The risk associated with not having a clear business plan is considerable. Many businesses fail within the first five years because they lack a clear objective or vision. Planning helps businesses establish this and contributes to their successful operation.
Benefits of business planning
Sound strategic direction and business analysis provided through a business plan:
- Presents clear goals and objectives with the direction on how they will be achieved.
- Concentrates effort and investment on important business decisions.
- Reveals whether it is possible to meet future needs and goals.
- Assists in negotiating finance at competitive rates.
- Provides goals and direction for the manager to help achieve improvement of profitability.
- Provides a clear physical and financial position of the business to enable efficient decision making by understanding options across variable seasons and market opportunities.
- Builds the confidence to consider new options and predict and plan for more difficult periods.

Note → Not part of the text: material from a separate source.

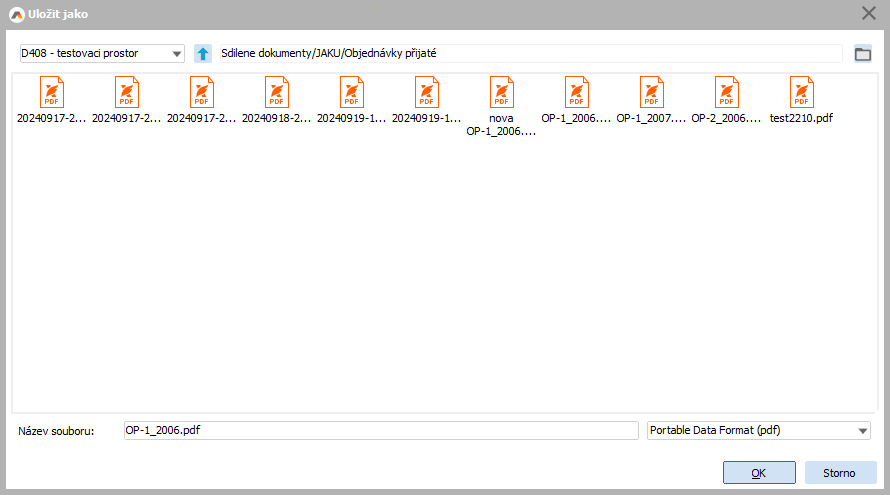Image resolution: width=890 pixels, height=495 pixels.
Task: Open the test2210.pdf file
Action: tap(801, 93)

- Helps to clearly communicate the nature and direction of the business when more than one person is involved in its ownership and/or management.
Creating a business plan
Business plans vary depending on circumstances, however, there are certain key steps that need to be addressed:
- Analyse the current situation
Analysis of the current business situation is integral in specific enterprise and property planning and requires a producer to understand:
- How the business is currently performing in terms of profitability and efficiency.
- The enterprise cost of production.
- Set enterprise objectives
Build from the current business position and decide the direction of the business going forward and associated objectives. This process will help determine the factors that are critical for achieving the goals of the enterprise.
The necessary and realistic steps or activities that are required in order to achieve the business objectives should be identified. Areas to consider include:
- Identifying the steps, tasks and priorities that will move the enterprise towards the goals and objectives.
- Specific targets for each goal to be achieved.
- The procedures, labour requirements, target market specifications and financial involvement as well as the time-frames for implementation.
- A detailed budget that includes the likely variables in costs and returns.
- A back-up plan as well as possible exit strategies.
- An appropriate recording system to enable on-going monitoring and financial analysis to ensure targets are being met.
- Monitor the progress
A key to ensuring the success of any plan is to regularly monitor progress against the stated objectives. It is important to review and update the business plan periodically, particularly as technical, financial, environmental or operational changes occur.